In better times, he said, cruise companies were more worried about getting “unique selling points onto ships to convince a public who were demanding an ever-increasing number of toys”.
Carnival isn’t the only cruise line to launch a ship this year. In fact, the CLIA says 19 new cruise liners will make their maiden voyage in 2021. A similar number launched in 2019.
But it’s the older ships that might be more revealing. Mr Lynch says the major cruise lines are retiring more ships than they are launching, suggesting a shrinking industry. He estimates the major cruise lines will launch 36,400 new cabins in 2021, but retire 52,500 others.
Florida-based Ken Caine, who runs an online marketplace for used cruise ships, says business is brisk. He thinks it’s a sign that the industry is adapting, and positioning itself for a stronger future.
In some cases, the ships he sells are not being used as cruise liners, but as floating hotels. But many of the larger cruise lines are selling off older ships, and the smaller operators are buying in anticipation of better times ahead.
“People understand that it’s not forever,” he said.
Smooth sailing ahead?
The success of new ships like the Mardi Gras will depend on the willingness of passengers to go on cruises again. Cruise lines will have to win over customers after a year when cruises drew attention for all the wrong reasons.
For example, the Diamond Princess, which docked in Japan with Covid-19 cases in February, was at one point the world’s biggest cluster outside China. And the Ruby Princess was linked to the spread of Covid-19 in Australia, after 2,650 passengers were allowed to disembark when the ship docked in Sydney in March.
Customers are expecting cruise lines to change, according to Mr Lynch. Whereas previously, a customer’s top priority was getting a good deal, now they appear to want more security.

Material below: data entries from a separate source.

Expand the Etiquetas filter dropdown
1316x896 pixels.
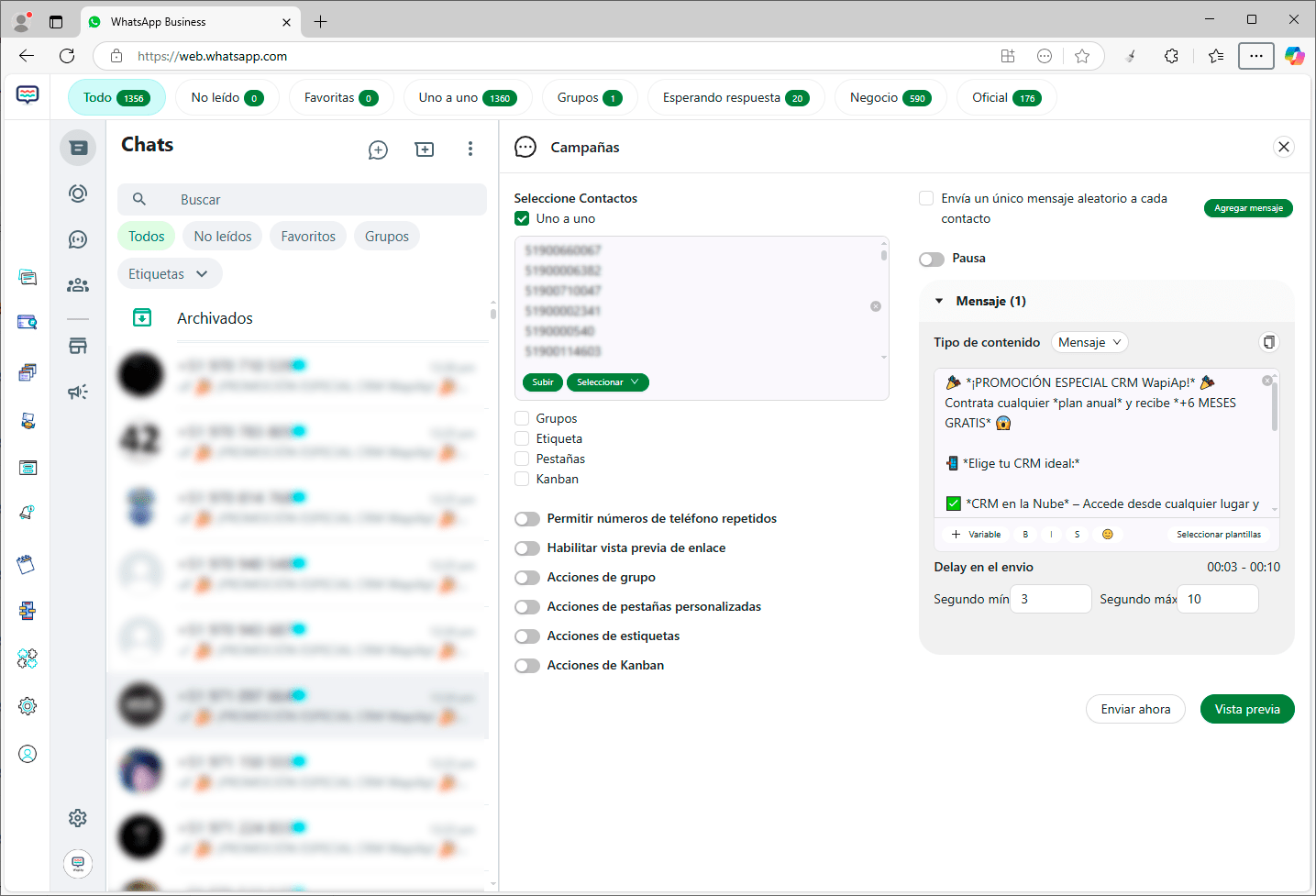(169, 274)
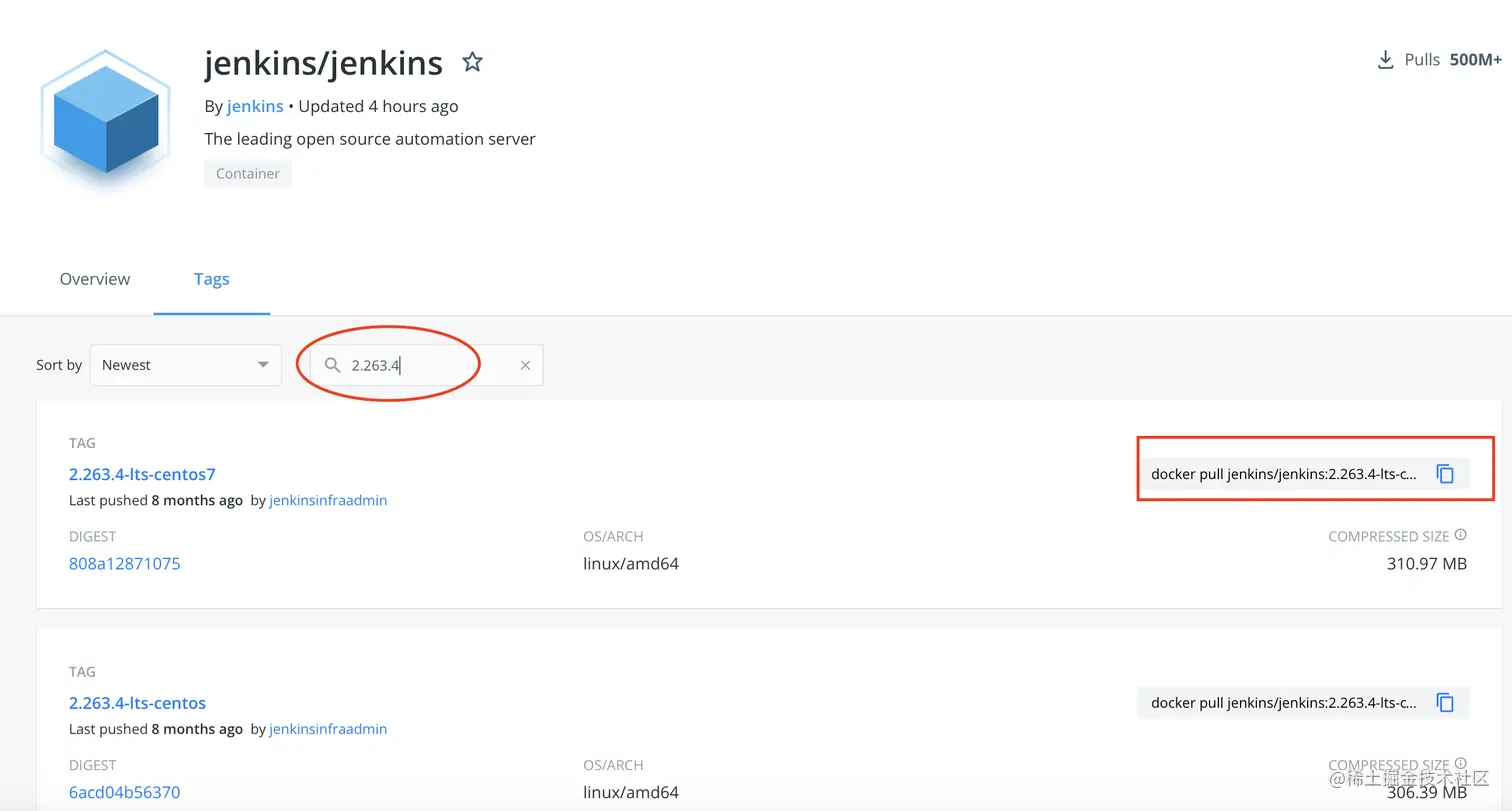Click the search magnifier icon
Viewport: 1512px width, 811px height.
tap(333, 365)
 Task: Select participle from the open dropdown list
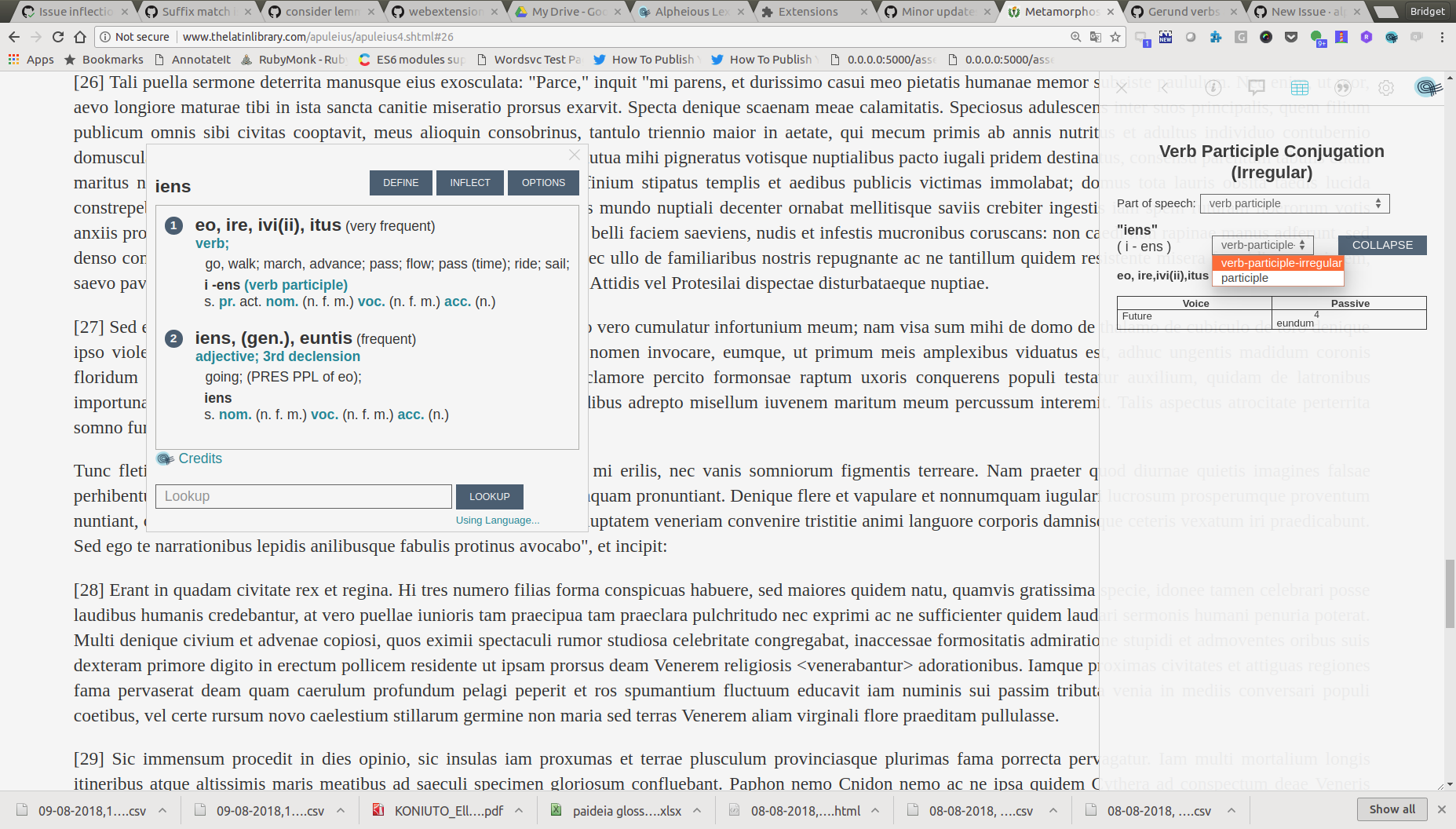(1244, 278)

“What’s really important is the change in motivation. Once upon a time I could rely on the fact that deals were number one. Today, deals are number three or even number four. And, health protocols and flexibility of booking are numbers one and two,” he said.
But cruise passengers are often repeat customers and many can’t wait to get out to sea once more. In fact, many customers delayed rather than cancelled their trips. Mr Lynch said 55% of his readers have a future cruise credit. Carnival is banking on long-time cruise ship aficionados for a swift rebound.
“Because our industry is not reliant on business travel, we believe we will disproportionately benefit from the pent-up demand for vacation experiences as compared with many others in the travel sector,” Mr Gulliksen said.